_WHAT IS EXPECTED_:
Pictures excluded, retype the lines from the one containing "Viewport: 1024px width, 709px" through the last line of the data below, both included.

_GIVEN RECORDS_:
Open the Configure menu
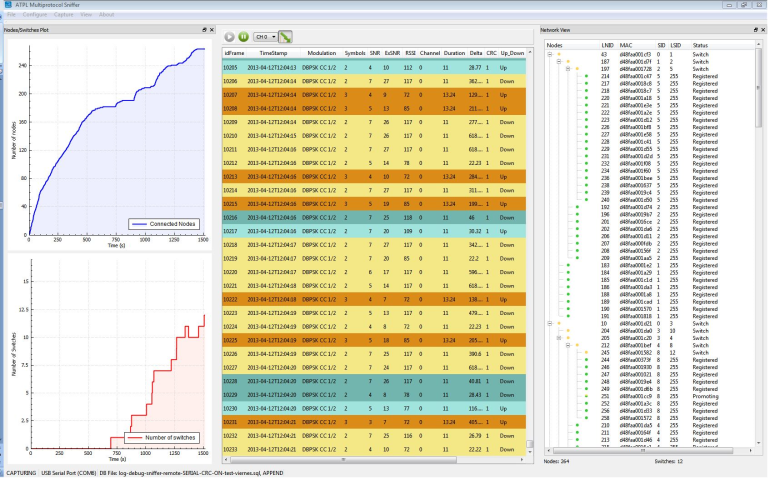Viewport: 768px width, 478px height. coord(34,15)
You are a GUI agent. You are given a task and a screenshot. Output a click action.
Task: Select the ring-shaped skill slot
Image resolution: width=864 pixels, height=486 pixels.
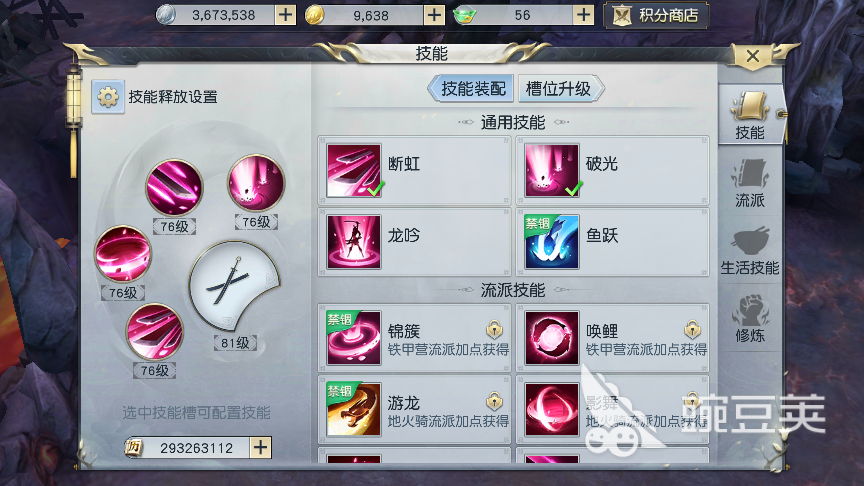coord(123,254)
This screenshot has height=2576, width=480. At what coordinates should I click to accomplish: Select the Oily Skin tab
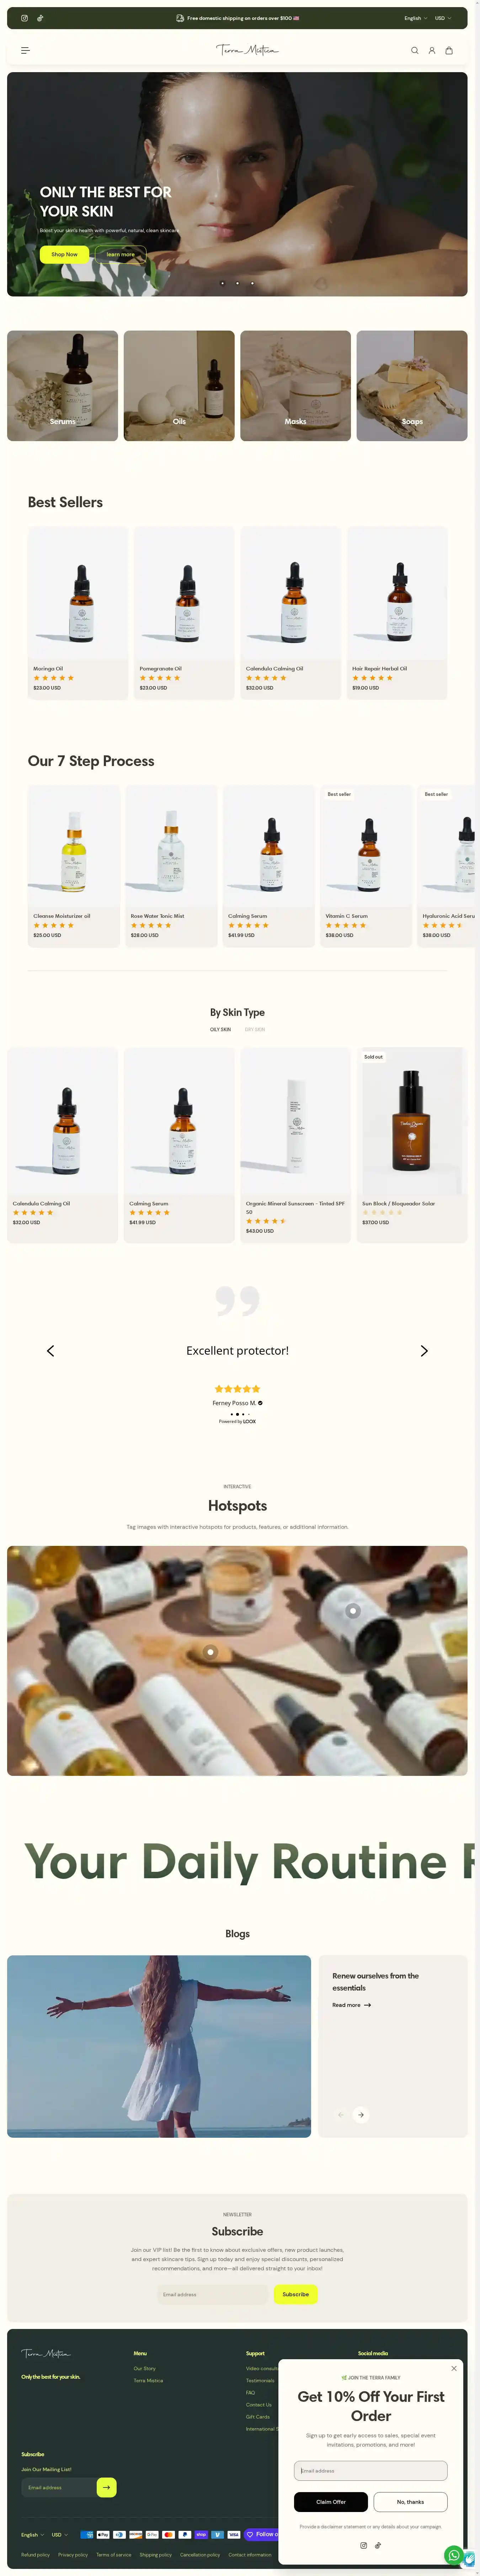[x=220, y=1029]
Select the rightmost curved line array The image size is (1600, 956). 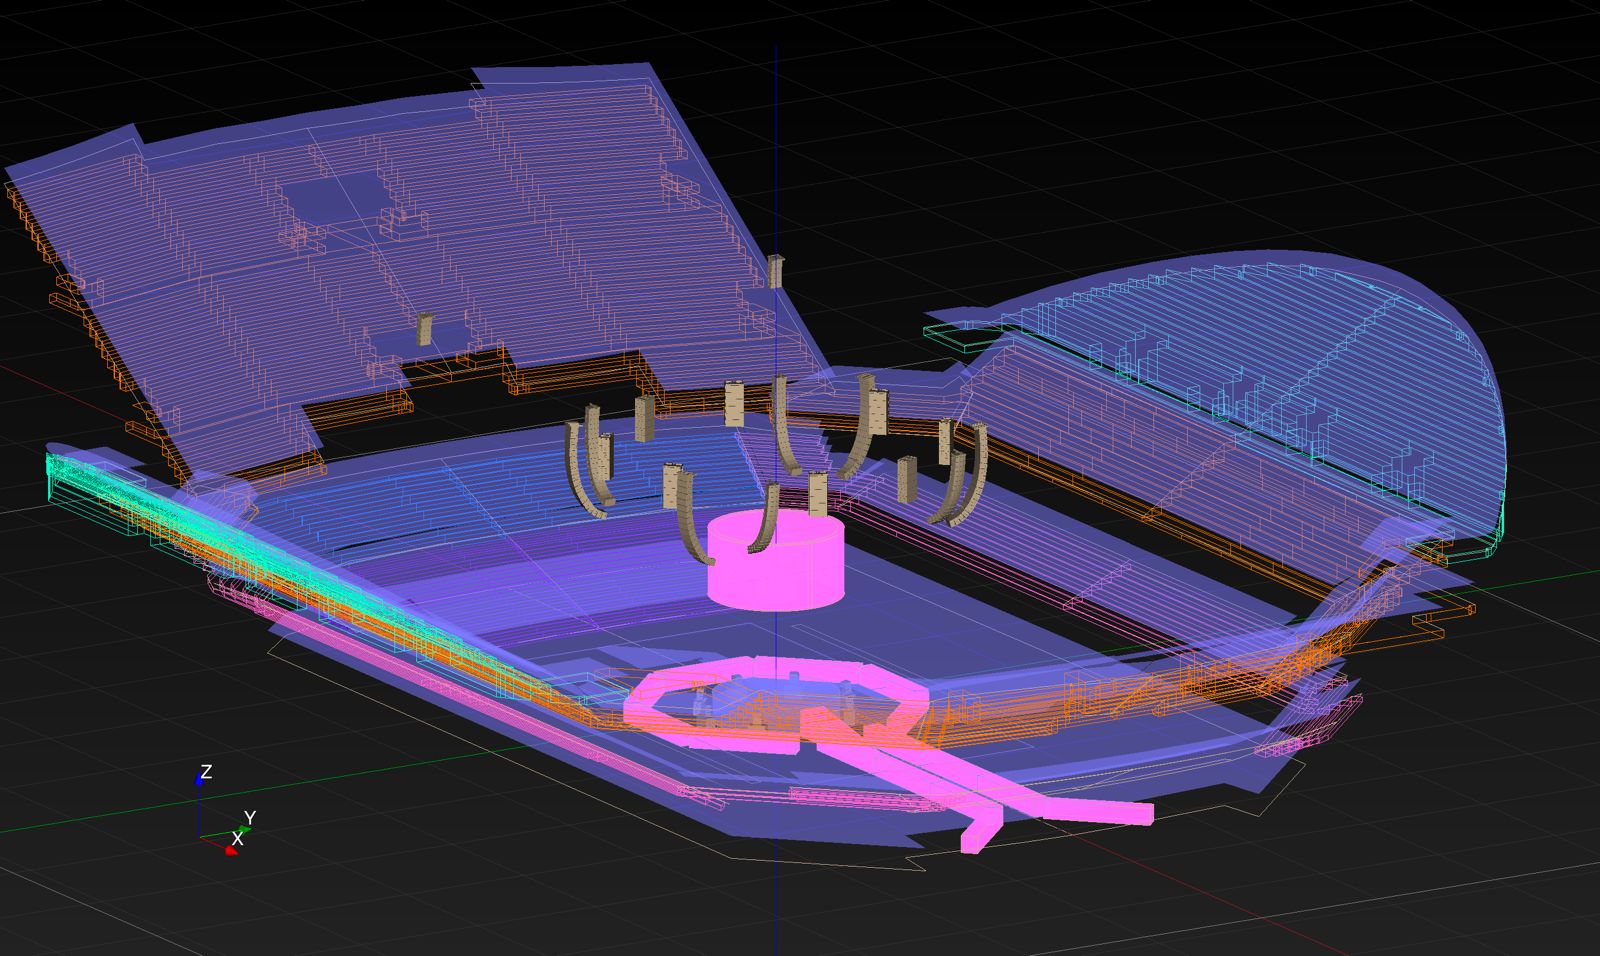966,480
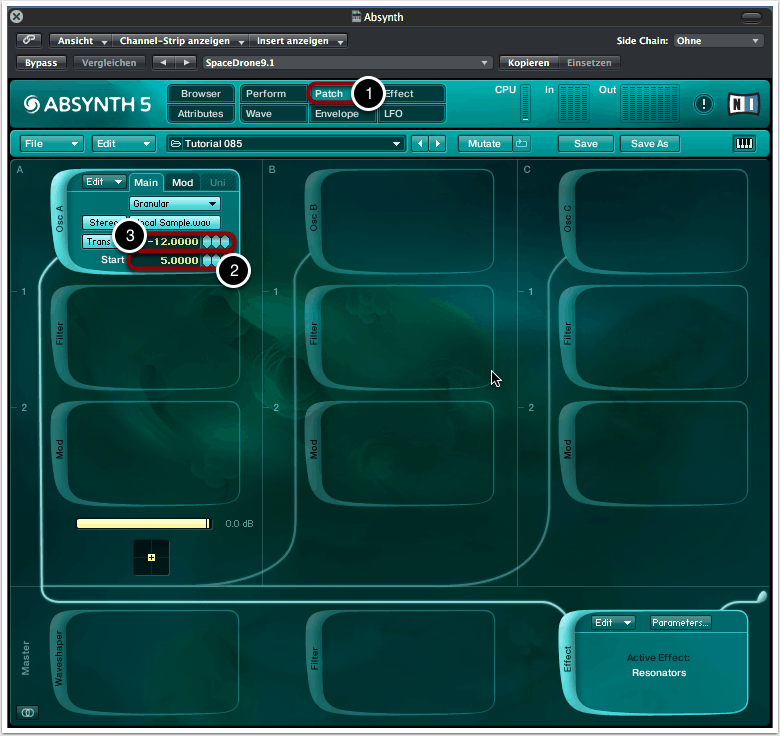Show the on-screen keyboard icon

pyautogui.click(x=745, y=144)
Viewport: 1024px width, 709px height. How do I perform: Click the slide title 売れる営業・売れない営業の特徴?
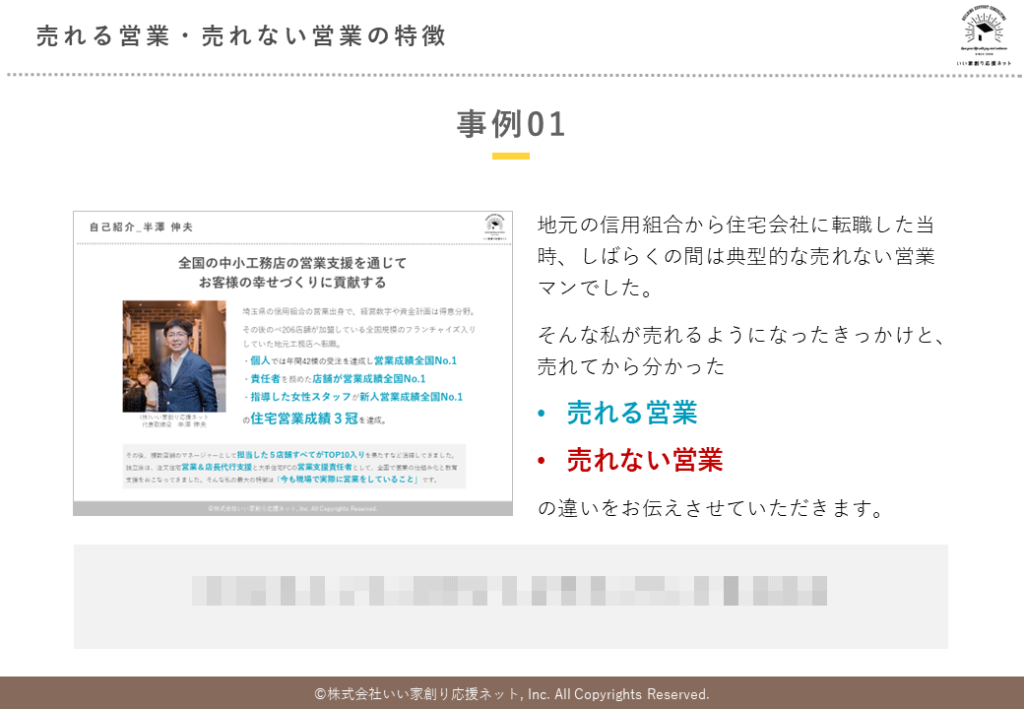click(241, 37)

_TASK RESULT_:
Viewport: 1024px width, 709px height. How do I perform: Click the slide title 売れる営業・売れない営業の特徴?
click(241, 37)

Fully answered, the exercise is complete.